WORK TO COMPLETE: Repeat the data exactly, please.

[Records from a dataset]
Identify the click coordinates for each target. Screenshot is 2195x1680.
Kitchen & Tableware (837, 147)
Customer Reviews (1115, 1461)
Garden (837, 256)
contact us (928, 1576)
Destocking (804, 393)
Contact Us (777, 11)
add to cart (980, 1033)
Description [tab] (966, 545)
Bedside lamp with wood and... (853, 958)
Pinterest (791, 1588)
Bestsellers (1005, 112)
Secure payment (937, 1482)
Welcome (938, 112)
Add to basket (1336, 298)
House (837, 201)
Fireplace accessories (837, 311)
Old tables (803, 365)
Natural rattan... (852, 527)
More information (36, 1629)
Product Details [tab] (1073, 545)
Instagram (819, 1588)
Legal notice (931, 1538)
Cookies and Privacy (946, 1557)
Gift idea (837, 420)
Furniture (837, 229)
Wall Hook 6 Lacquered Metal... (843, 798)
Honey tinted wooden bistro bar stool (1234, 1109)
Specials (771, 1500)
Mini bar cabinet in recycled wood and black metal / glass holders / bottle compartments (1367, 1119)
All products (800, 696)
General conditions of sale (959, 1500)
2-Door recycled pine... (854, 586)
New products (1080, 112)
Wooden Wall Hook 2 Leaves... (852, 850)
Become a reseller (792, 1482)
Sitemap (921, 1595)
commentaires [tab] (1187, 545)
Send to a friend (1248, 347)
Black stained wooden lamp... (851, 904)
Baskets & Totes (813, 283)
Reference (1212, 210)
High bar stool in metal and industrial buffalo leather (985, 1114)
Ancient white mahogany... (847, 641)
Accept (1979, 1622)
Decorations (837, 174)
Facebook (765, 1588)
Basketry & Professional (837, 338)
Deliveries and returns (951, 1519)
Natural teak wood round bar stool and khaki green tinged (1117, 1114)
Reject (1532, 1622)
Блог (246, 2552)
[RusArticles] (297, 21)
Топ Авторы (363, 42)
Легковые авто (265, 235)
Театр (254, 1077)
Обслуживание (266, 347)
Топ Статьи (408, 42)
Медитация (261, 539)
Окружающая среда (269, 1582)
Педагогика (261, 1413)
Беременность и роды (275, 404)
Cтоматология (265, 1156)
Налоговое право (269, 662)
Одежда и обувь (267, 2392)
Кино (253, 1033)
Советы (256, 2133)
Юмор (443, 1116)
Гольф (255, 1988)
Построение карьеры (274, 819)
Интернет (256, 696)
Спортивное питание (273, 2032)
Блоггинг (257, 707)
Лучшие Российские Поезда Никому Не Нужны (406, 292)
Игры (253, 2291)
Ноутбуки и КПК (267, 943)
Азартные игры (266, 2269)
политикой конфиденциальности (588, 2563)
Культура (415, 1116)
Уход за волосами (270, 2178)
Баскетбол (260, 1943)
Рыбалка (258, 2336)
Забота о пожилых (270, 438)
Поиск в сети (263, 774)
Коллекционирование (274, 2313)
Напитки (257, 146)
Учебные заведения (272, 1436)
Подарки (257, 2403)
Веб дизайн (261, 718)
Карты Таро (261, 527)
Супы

SOLUTION TO THIS PROBLEM:
Identify the click coordinates for each target. Screenshot is 2195x1680.
Kitchen & Tableware (837, 147)
Customer Reviews (1115, 1461)
Garden (837, 256)
contact us (928, 1576)
Destocking (804, 393)
Contact Us (777, 11)
add to cart (980, 1033)
Description [tab] (966, 545)
Bedside lamp with wood and... (853, 958)
Pinterest (791, 1588)
Bestsellers (1005, 112)
Secure payment (937, 1482)
Welcome (938, 112)
Add to basket (1336, 298)
House (837, 201)
Fireplace accessories (837, 311)
Old tables (803, 365)
Natural rattan... (852, 527)
More information (36, 1629)
Product Details [tab] (1073, 545)
Instagram (819, 1588)
Legal notice (931, 1538)
Cookies and Privacy (946, 1557)
Gift idea (837, 420)
Furniture (837, 229)
Wall Hook 6 Lacquered Metal... (843, 798)
Honey tinted wooden bistro bar stool (1234, 1109)
Specials (771, 1500)
Mini bar cabinet in recycled wood and black metal / glass holders / bottle compartments (1367, 1119)
All products (800, 696)
General conditions of sale (959, 1500)
2-Door recycled pine... (854, 586)
New products (1080, 112)
Wooden Wall Hook 2 Leaves... (852, 850)
Become a reseller (792, 1482)
Sitemap (921, 1595)
commentaires [tab] (1187, 545)
Send to a friend (1248, 347)
Black stained wooden lamp... (851, 904)
Baskets & Totes (813, 283)
Reference (1212, 210)
High bar stool in metal and industrial buffalo leather (985, 1114)
Ancient white mahogany... (847, 641)
Accept (1979, 1622)
Decorations (837, 174)
Facebook (765, 1588)
Basketry & Professional (837, 338)
Deliveries and returns (951, 1519)
Natural teak wood round bar stool and khaki green tinged (1117, 1114)
Reject (1532, 1622)
Блог (246, 2552)
[RusArticles] (297, 21)
Топ Авторы (363, 42)
Легковые авто (265, 235)
Театр (254, 1077)
Обслуживание (266, 347)
Топ Статьи (408, 42)
Медитация (261, 539)
Окружающая среда (269, 1582)
Педагогика (261, 1413)
Беременность и роды (275, 404)
Cтоматология (265, 1156)
Налоговое право (269, 662)
Одежда и обувь (267, 2392)
Кино (253, 1033)
Советы (256, 2133)
Юмор (443, 1116)
Гольф (255, 1988)
Построение карьеры (274, 819)
Интернет (256, 696)
Спортивное питание (273, 2032)
Блоггинг (257, 707)
Лучшие Российские Поезда Никому Не Нужны (406, 292)
Игры (253, 2291)
Ноутбуки и КПК (267, 943)
Азартные игры (266, 2269)
политикой конфиденциальности (588, 2563)
Культура (415, 1116)
Уход за волосами (270, 2178)
Баскетбол (260, 1943)
Рыбалка (258, 2336)
Забота о пожилых (270, 438)
Поиск в сети (263, 774)
Коллекционирование (274, 2313)
Напитки (257, 146)
Учебные заведения (272, 1436)
Подарки (257, 2403)
Веб дизайн (261, 718)
Карты Таро (261, 527)
Супы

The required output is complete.